中国財政部が7月22日に発表した2026年上半期の財政収支によると、全国一般公共予算の歳入は前年同期比4.7%増、歳出は同1.5%増となり、財政運営は全体として安定した推移を示した。
財政部は、基礎研究を含む科学技術分野への投資を継続的に拡大し、科学技術の自立・自強を支える基盤づくりを進めるとともに、財政資金の誘導効果を通じてイノベーションを後押ししている。
北京国家会計学院の李旭紅副院長は、今年上半期の財政運営について、「歳入は着実に増加し、税収の支えが強まり、重点分野への支出が拡充されたことで、積極的な財政政策が経済の安定成長と民生の向上に寄与した」と分析した。
税収は前年同期比5.3%増となり、非税収入の伸びを上回った。国内増値税(付加価値税)は6.0%増、企業所得税は3.9%増となり、生産活動や企業収益の回復が続いていることを示した。個人所得税や輸入関連税収も増加し、個人所得や輸入貿易、内需の回復がうかがえる。また、証券市場の取引活発化を背景に、証券取引印紙税は1,549億元(約3兆2,000億円)と前年同期比97.3%増となり、印紙税全体では40.9%増加した。
歳出では、社会保障・雇用関連支出が7.6%増、医療・衛生分野が10.8%増、教育支出が0.6%増となり、民生や公共サービス分野への重点配分が続いた。

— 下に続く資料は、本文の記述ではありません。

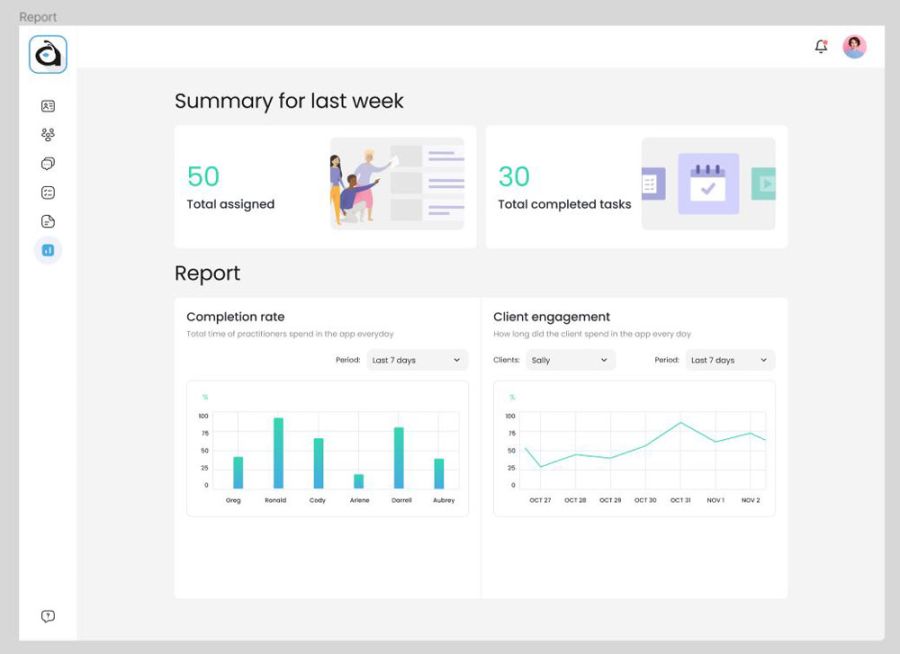Click Ronald's bar in Completion rate chart

click(278, 454)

科学技術分野への支出は4,854億元(約10兆円)で前年同期比1.3%増となった。さらに、2026年の中央政府による基礎研究予算は前年比16.3%増となり、地方政府や企業、社会資本による研究投資も税制優遇や移転支出を通じて促進している。
財政部によると、基礎研究への社会全体の投資額は2013年の555億元から2025年には2,778億元へと約5倍に拡大し、世界第2位の規模となった。研究開発(R&D)費に占める基礎研究の割合も4.68%から7.08%へ上昇し、過去最高を更新している。